## REQUIREMENT 1
Answer these questions from the discussion of immigration to Japan, marking each answer with the same letter:
(a) About how many Indians live in Japan, and where do most of them live?
(b) Which two groups are named as the biggest groups of immigrants to Japan?
(c) Around what percentile was the threshold for admission to a second-tier Chinese university?

## TEXT PASSAGE
-*-*-
There are like 50K Indians in Japan, mostly Tokyo. This is a surprisingly low number. Sure there is the language barrier but that barrier holds true for Germany also which has a lot more Indians.

My hunch is education - Japan does not have too many universities to attract young talent, as compared to Germany, Australia or the UK. I'm not sure if this is by design or if there are some other factors at play.

If Japan built a lot more universities and made it easier and relatively affordable for foreign students to sign up with English classes etc, perhaps there will be a lot more immigrants from countries such as India, Vietnam, Cambodia etc.



For Indian migrants, Japan is not nearly as attractive as the US, Canada, Australia etc. Wages particularly in engineering/IT are comparatively low, working conditions are tough, the language is difficult, and Japanese society is known for being xenophobic. Politely so, for most part, but still: you might not get beaten up, but neither nor your children will you ever be accepted as Japanese.

It's no coincidence that the biggest groups of immigrants to Japan are the Chinese and Vietnamese, who have a leg up on the language (Chinese characters for the Chinese, obviously, but Vietnamese has a lot of Chinese loans shared with Japanese too) and blend in better in terms of physical appearance and culture.


Both India and Germany have much stronger cultures of English usage than Japan -- and Australia and the UK are English speaking countries. Educated Indians learn to use English in a business setting, but this is not really as useful in Japan; and German has a lot more common with English (and with the many Indo-European languages, like Hindi and Sanskrit, that are familiar to people in India even when they are not their spoken language) than Japanese has with either language.


Japanese university entrance exams are also notoriously difficult; if it weren’t for the declining birth rate, the exams would probably be a push rather than a pull factor for students, the same way large numbers of South Korean and Chinese students try and opt out of their similarly hard exams.


> the same way large numbers of South Korean and Chinese students try and opt out of their similarly hard exams.

Chinese university entrance exams can be hard or easy, but in either case it doesn't really matter because admissions are done on a quota system. When I was looking at score data a few years ago, the threshold for being admitted to a second-tier (二本) university was around the 40th percentile, which is to say that if 55% of people in your province are better than you, you're still comfortably going to get into a university.

Individual schools may of course apply much higher thresholds (for example, there's also a first tier!), but at that point you really have to admit that the difficulty of the standardized test is irrelevant. What matters is how you score relative to everyone else. The point of the test is to have a high enough ceiling ("be difficult enough") that you can tell the difference between someone at the 99.9th percentile and someone at the much higher 99.98th. The optimal test for that purpose is infinitely difficult, but you need to balance against time requirements, testees getting demoralized and giving up, etc.
-*-*-
## REQUIREMENT 2
Put everything in the entries from the line that contains "Viewport: 1000px width, 729px" down through the line that contains "coord(802,663)" into a numbered list, one line per item. Leave out blank lines and pictures.

## INPUT MATERIAL
-*-*-
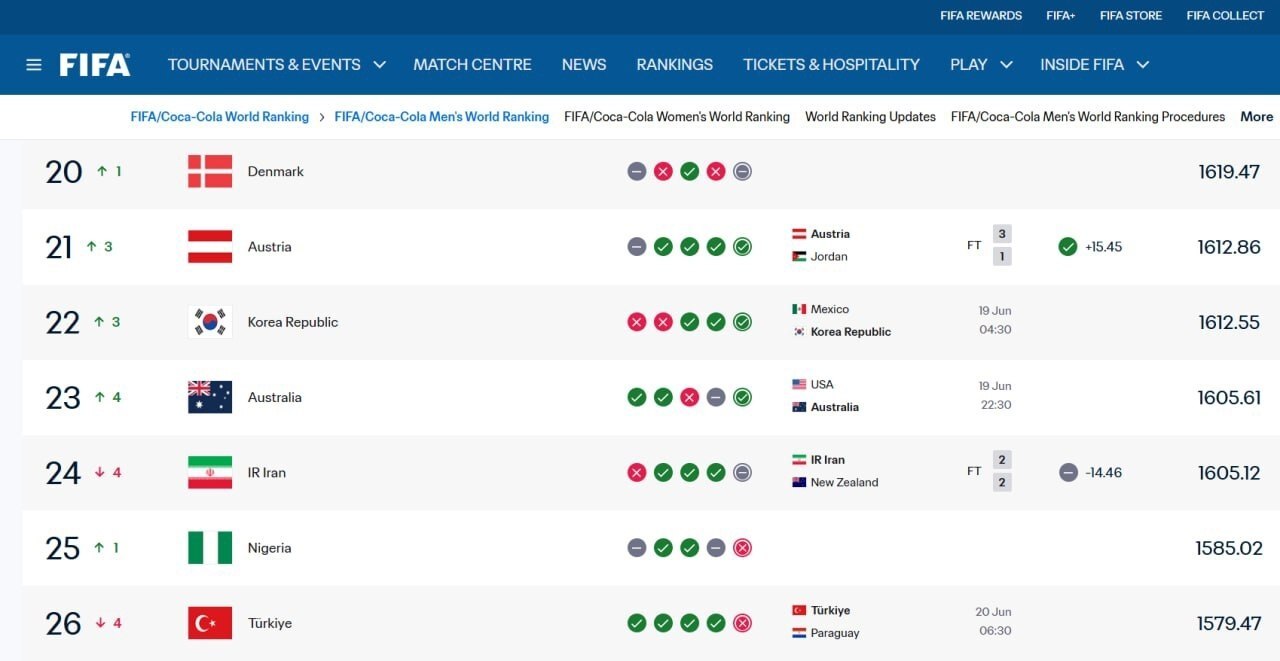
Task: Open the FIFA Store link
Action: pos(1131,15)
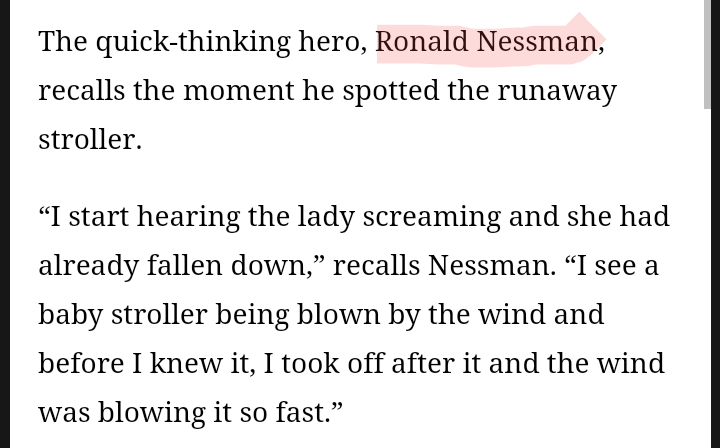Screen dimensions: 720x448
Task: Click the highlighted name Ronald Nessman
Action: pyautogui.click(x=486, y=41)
-*-*-
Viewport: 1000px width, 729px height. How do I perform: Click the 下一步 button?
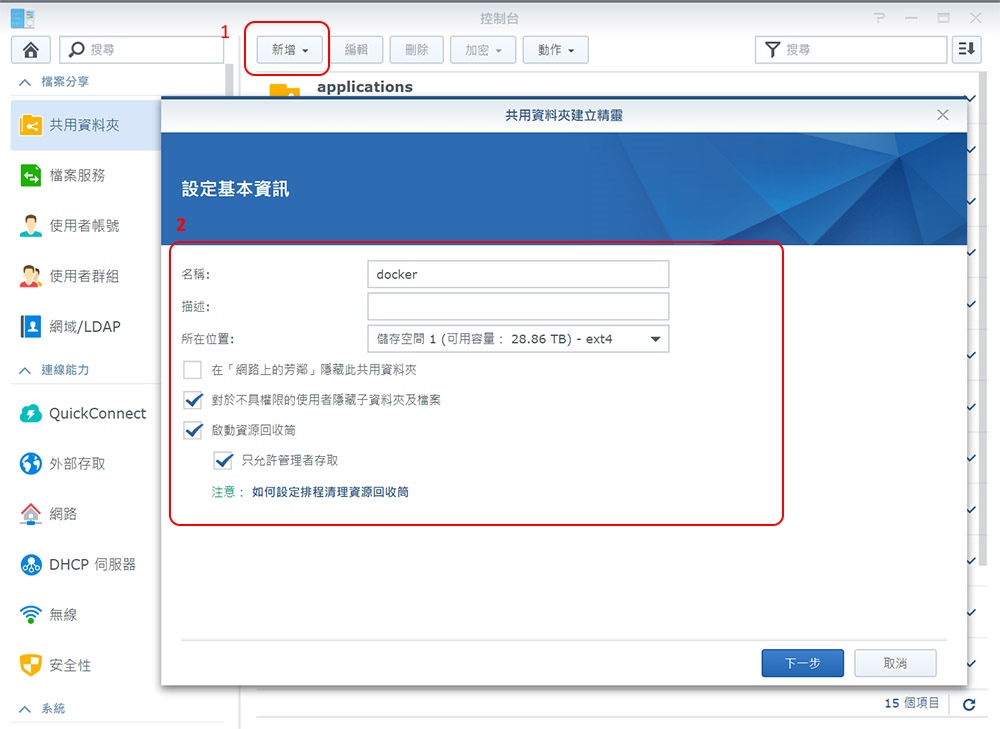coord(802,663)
-*-*-
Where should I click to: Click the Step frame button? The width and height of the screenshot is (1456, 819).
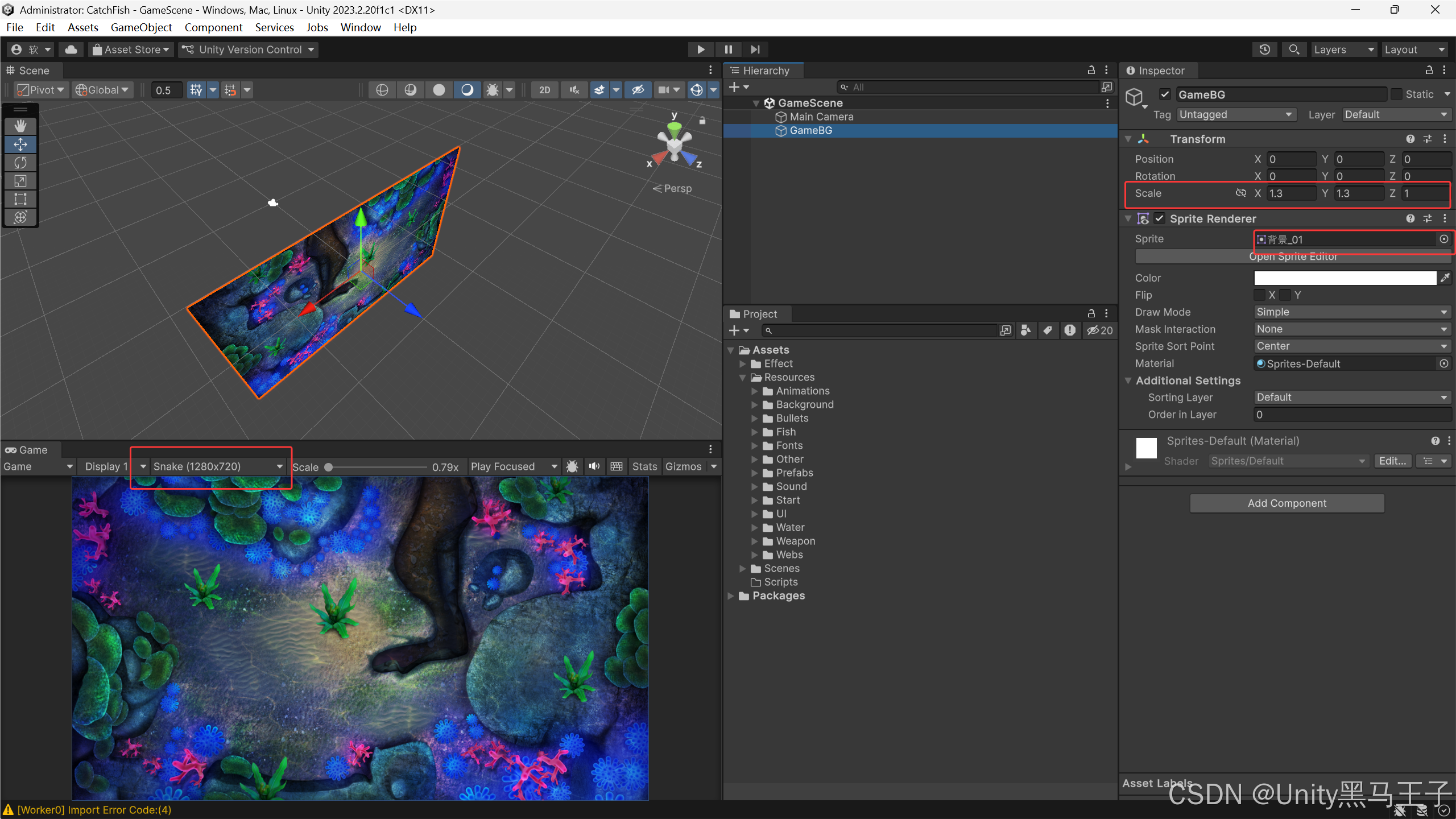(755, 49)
-*-*-
## EXPECTED ANSWER 1
(a) About 50K, mostly in Tokyo.
(b) The Chinese and the Vietnamese.
(c) Around the 40th percentile.

## EXPECTED ANSWER 2
1. Viewport: 1000px width, 729px height. How do I perform: Click the 下一步 button?
2. coord(802,663)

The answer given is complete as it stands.